Justin Bieber: Neues Album „Believe“ soll Fans nicht verwirren

Mit seiner aktuellen Single "Boyfriend" liefert Justin Bieber derzeit einen rekordverdächtigen Vorgeschmack auf sein neues Album "Believe". Der 18-Jährige versucht sich diesmal auch im Rap. Ein Wink mit dem Zaunpfahl? Weit gefehlt, sagt der junge Mann.

Gerade einmal eine Woche war „Boyfriend“ auf dem Markt, schon schoss die Single in ungeahnte Höhen. Mehr als eine halbe Million Mal wanderte über die Ladentheke (es war der zweitbeste Singleverkauf in dieser Zeitspanne, der je über die Bühne ging – mehr hier). Nur Flo Ridas “Right Round” konnte diese Zahlen toppen.

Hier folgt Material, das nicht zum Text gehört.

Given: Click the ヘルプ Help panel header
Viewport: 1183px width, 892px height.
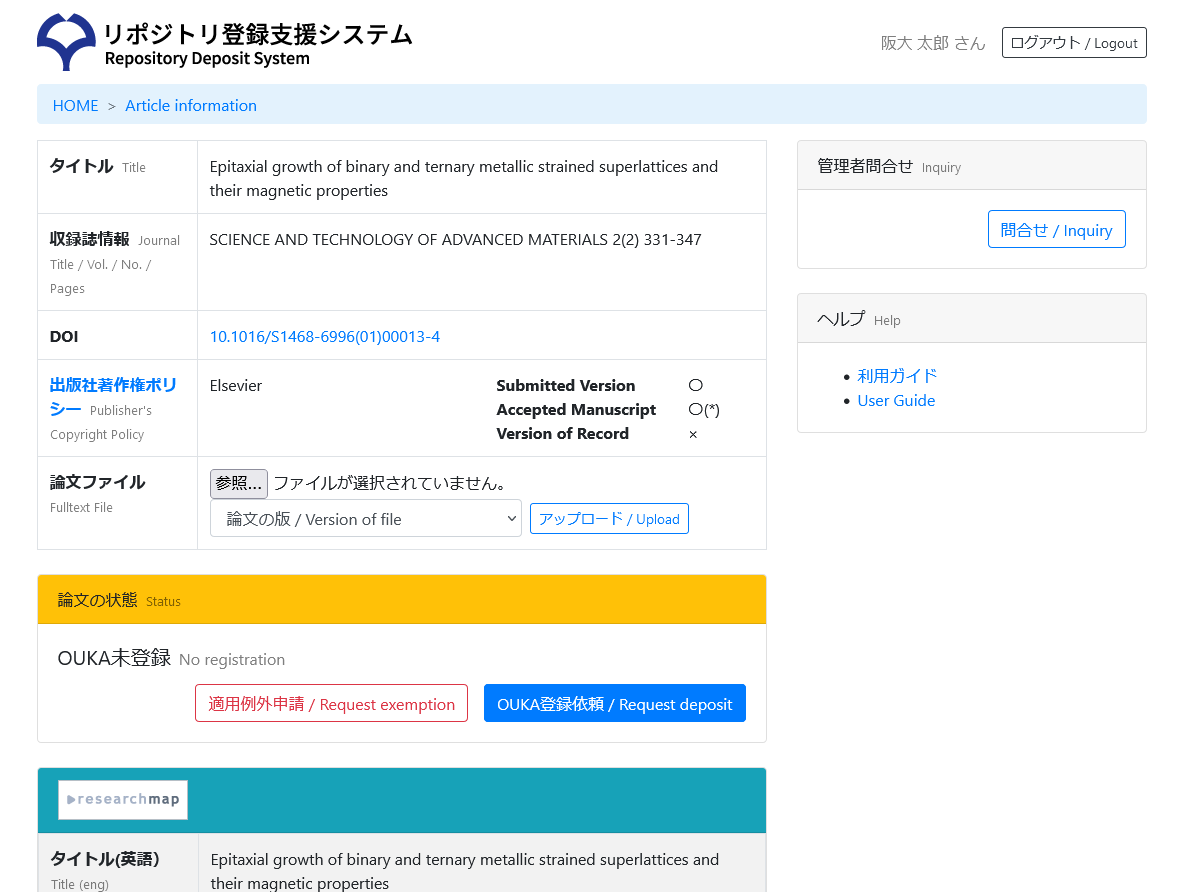Looking at the screenshot, I should 971,319.
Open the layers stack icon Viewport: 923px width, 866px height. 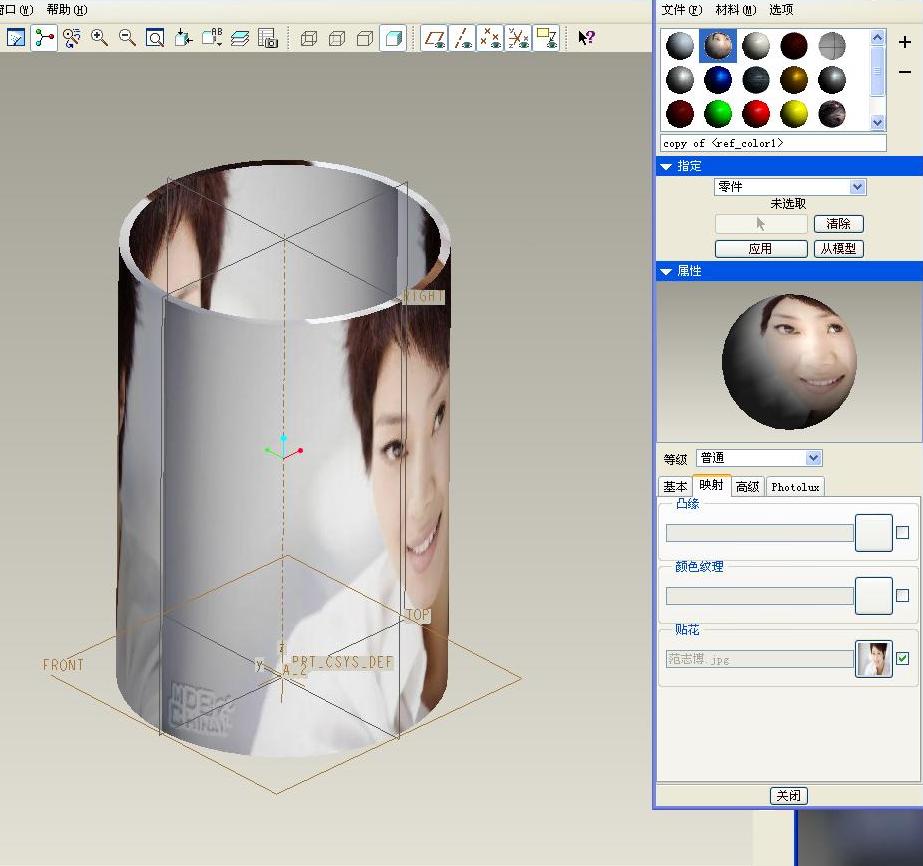coord(239,38)
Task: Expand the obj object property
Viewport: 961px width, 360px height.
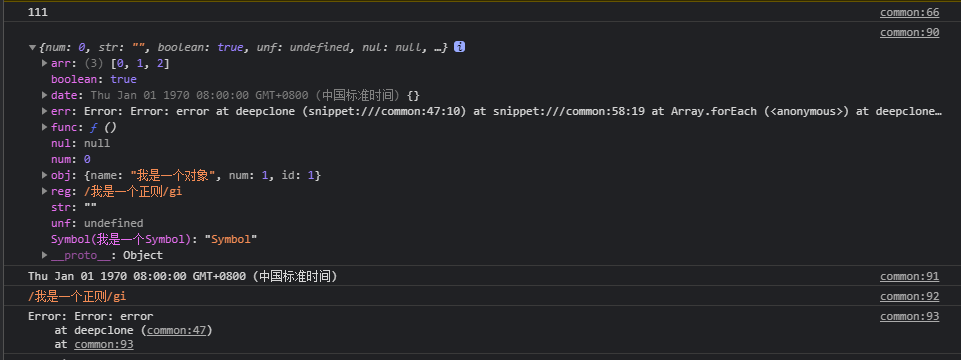Action: (45, 175)
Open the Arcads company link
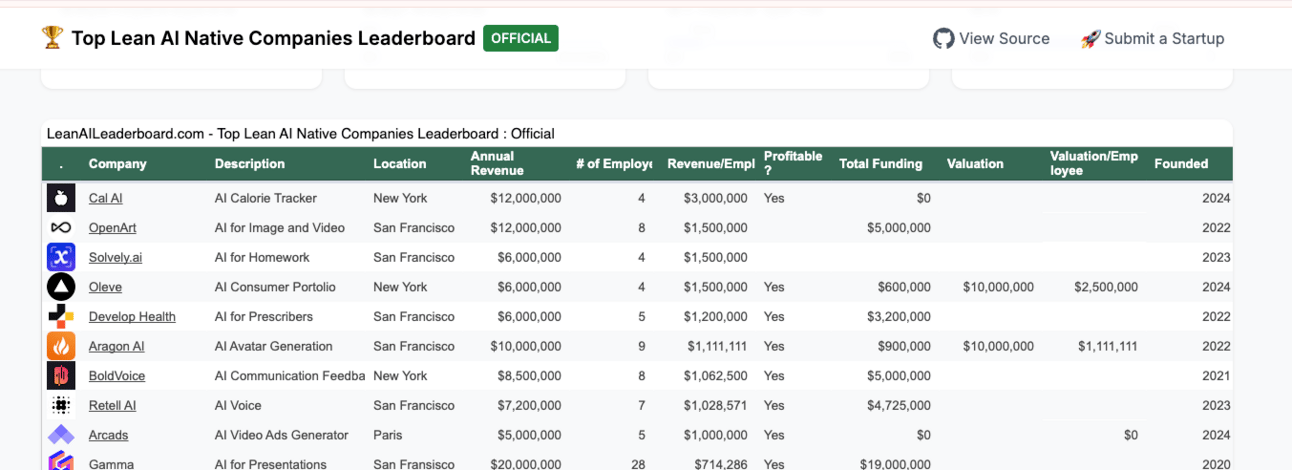 (x=108, y=435)
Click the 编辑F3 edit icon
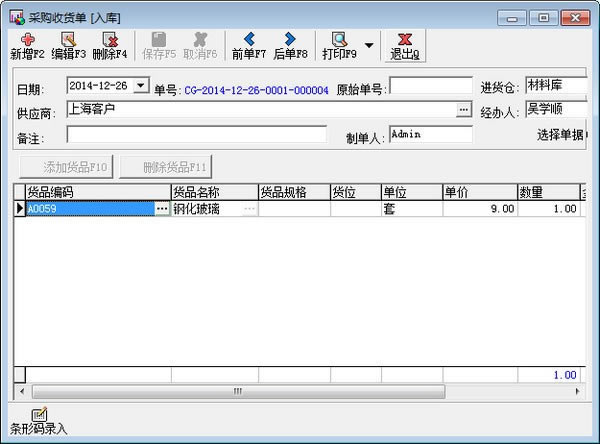600x444 pixels. tap(68, 40)
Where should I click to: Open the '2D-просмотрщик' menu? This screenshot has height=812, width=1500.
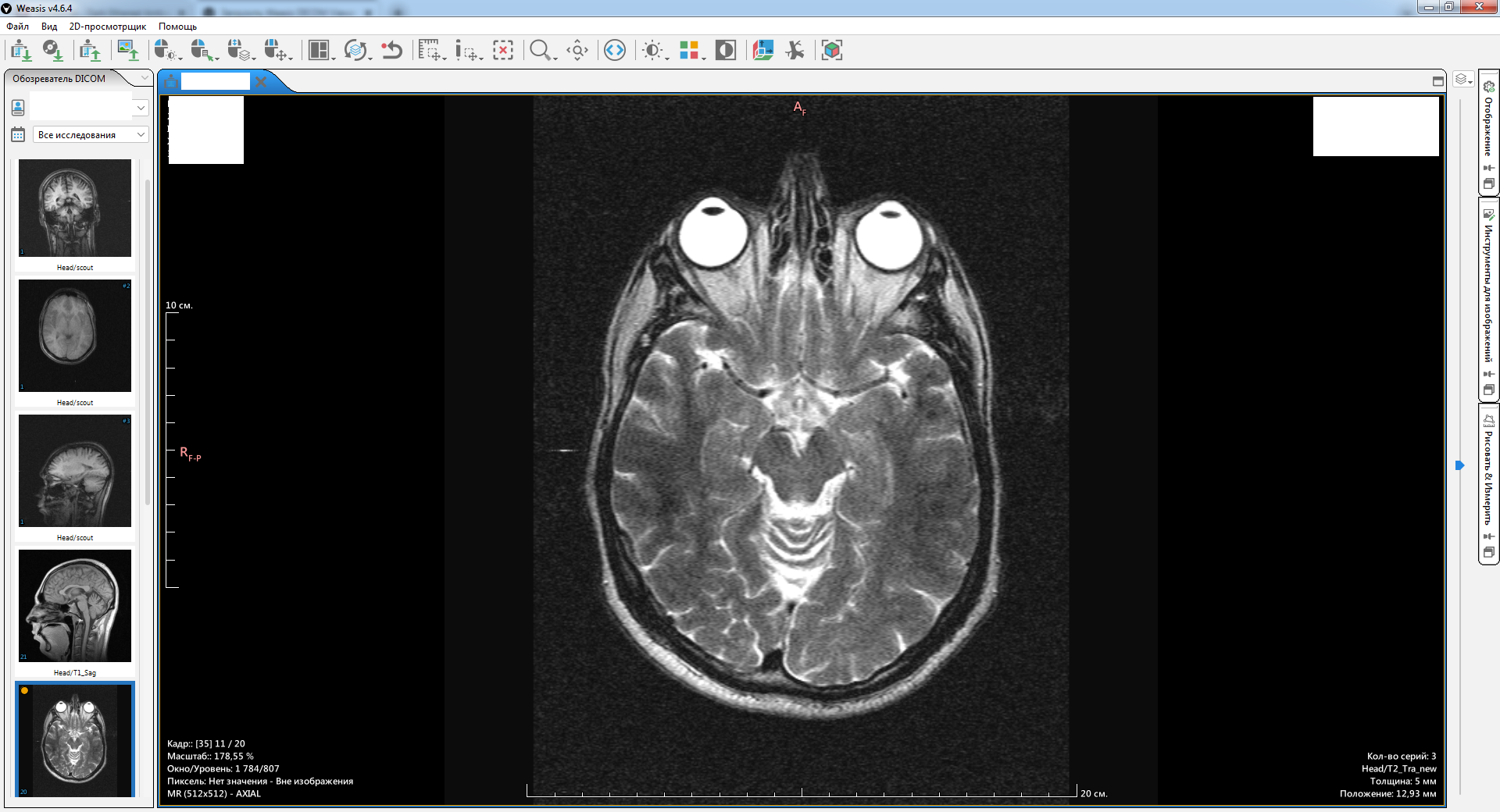[x=107, y=27]

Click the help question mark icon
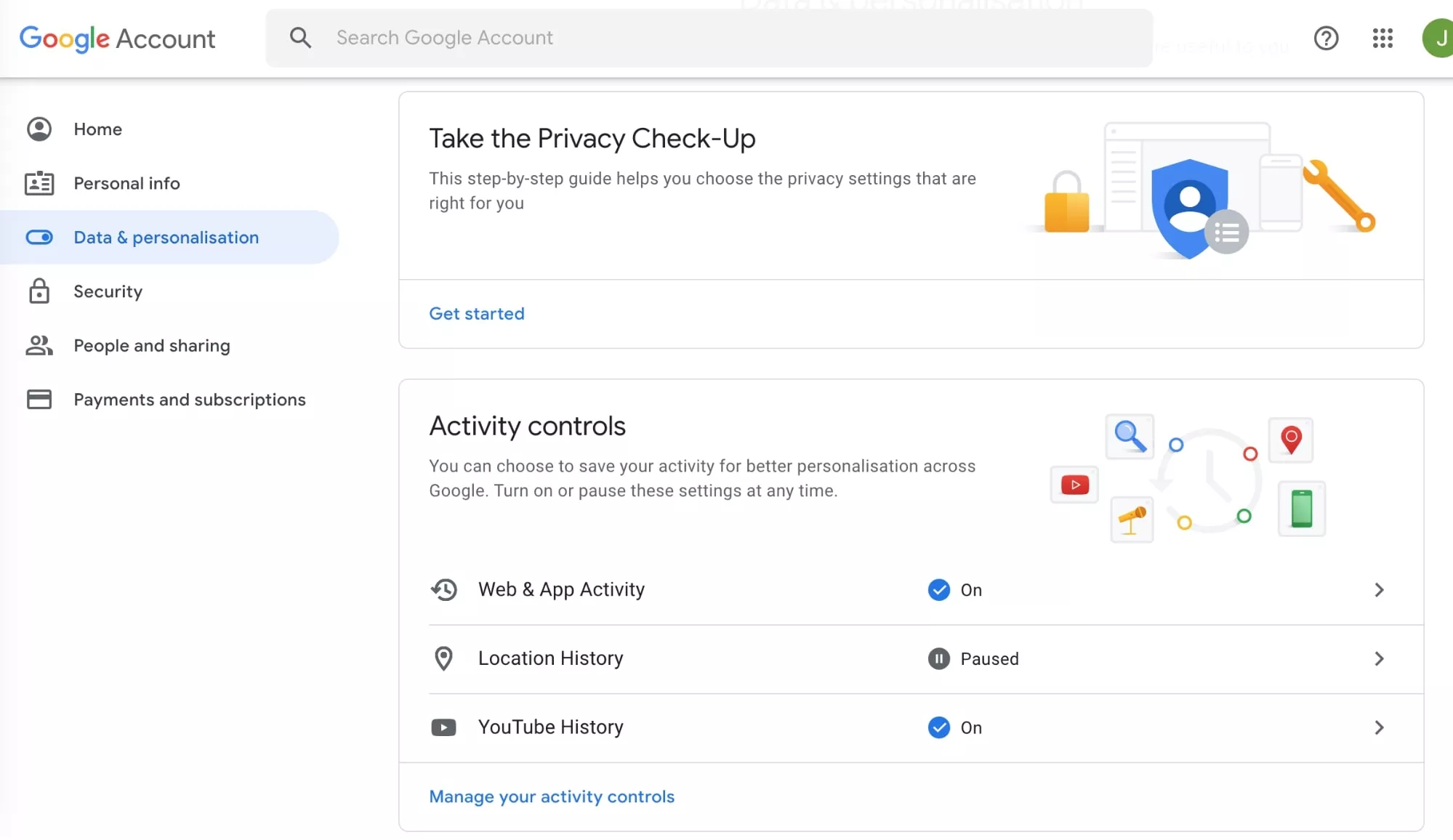coord(1326,38)
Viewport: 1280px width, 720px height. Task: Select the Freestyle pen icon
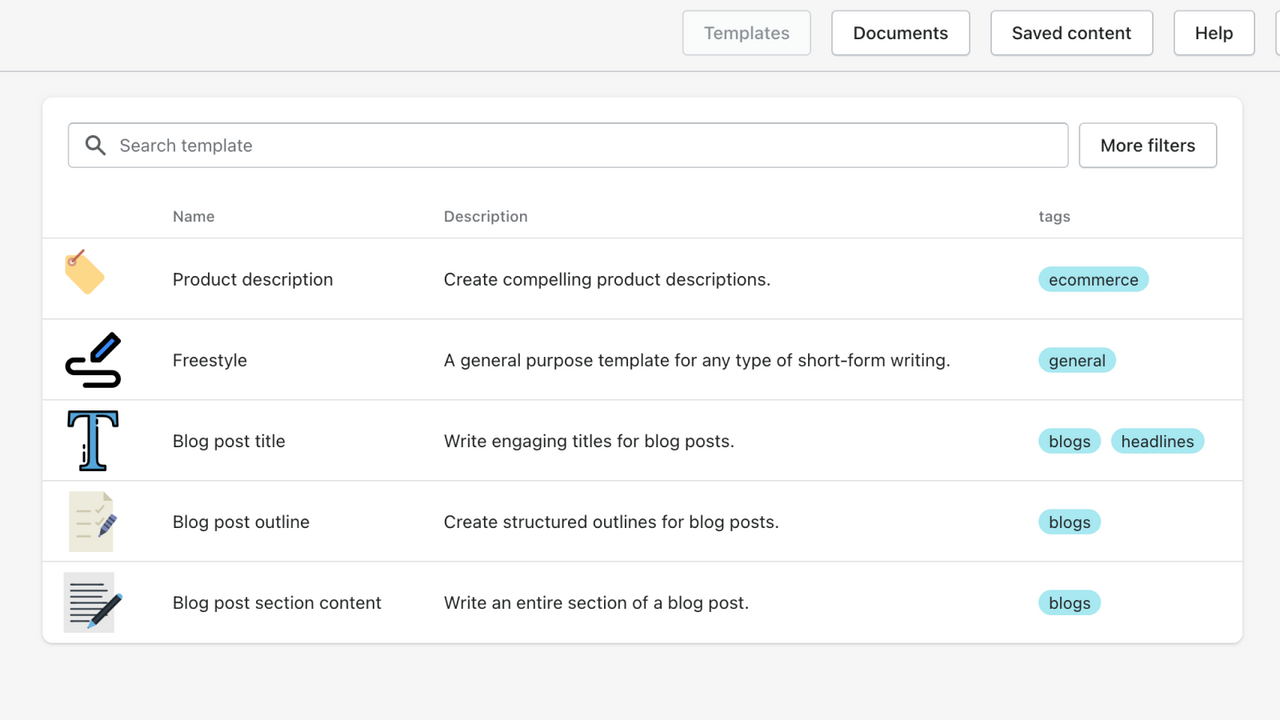[92, 360]
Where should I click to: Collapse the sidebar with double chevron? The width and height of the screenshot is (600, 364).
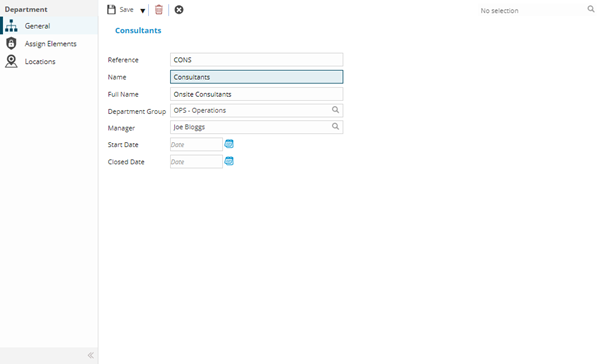(x=91, y=355)
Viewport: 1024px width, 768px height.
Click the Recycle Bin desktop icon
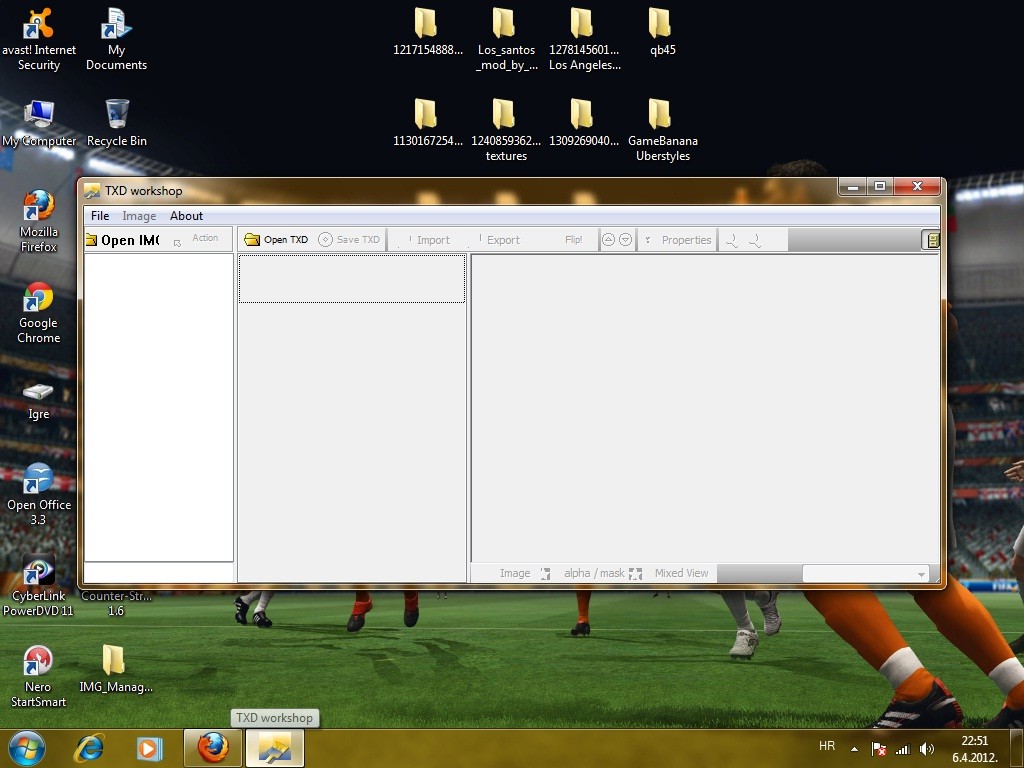[x=117, y=123]
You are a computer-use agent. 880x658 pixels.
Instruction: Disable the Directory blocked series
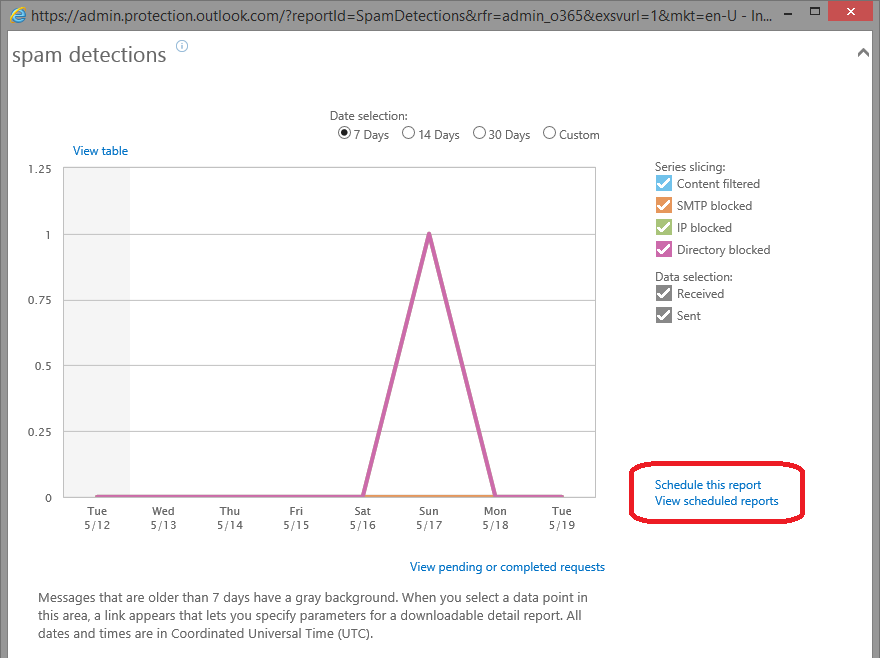[663, 249]
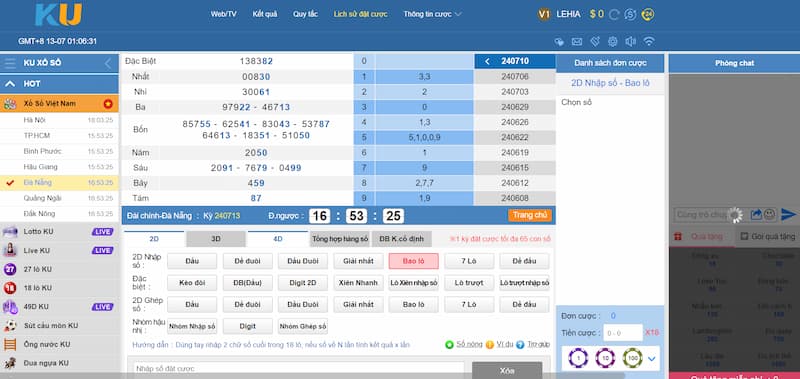Open the mail envelope icon
Screen dimensions: 800x379
pyautogui.click(x=577, y=41)
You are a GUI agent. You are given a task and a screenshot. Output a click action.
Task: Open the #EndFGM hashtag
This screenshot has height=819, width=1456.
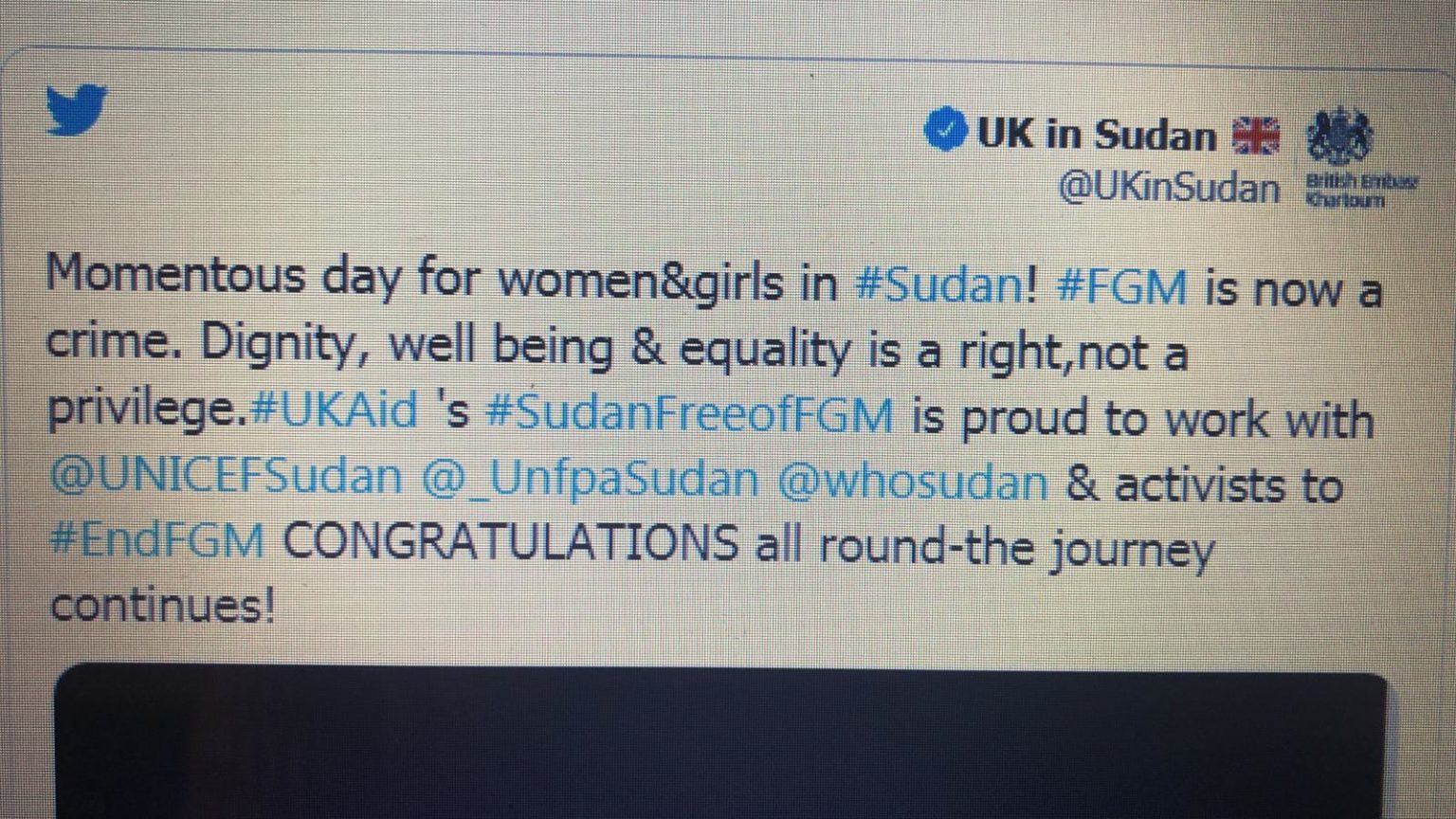coord(156,540)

Wenn die „Boyfriend“ bereits derart einschlägt, was geschieht dann erst, wenn das gesamte Album “Believe” auf den Markt kommt? Sein Produzent Kuk Harrell sieht jedenfalls schon jetzt den Grammy-Regen über das Werk hereinbrechen (der Experte prognostiziert eine echte Überraschung für die Fans – mehr hier). Doch wie geht es stilistisch weiter? Ist auch hier die Single ein repräsentativer Vorbote und Justin Bieber geht gar unter die Rapper?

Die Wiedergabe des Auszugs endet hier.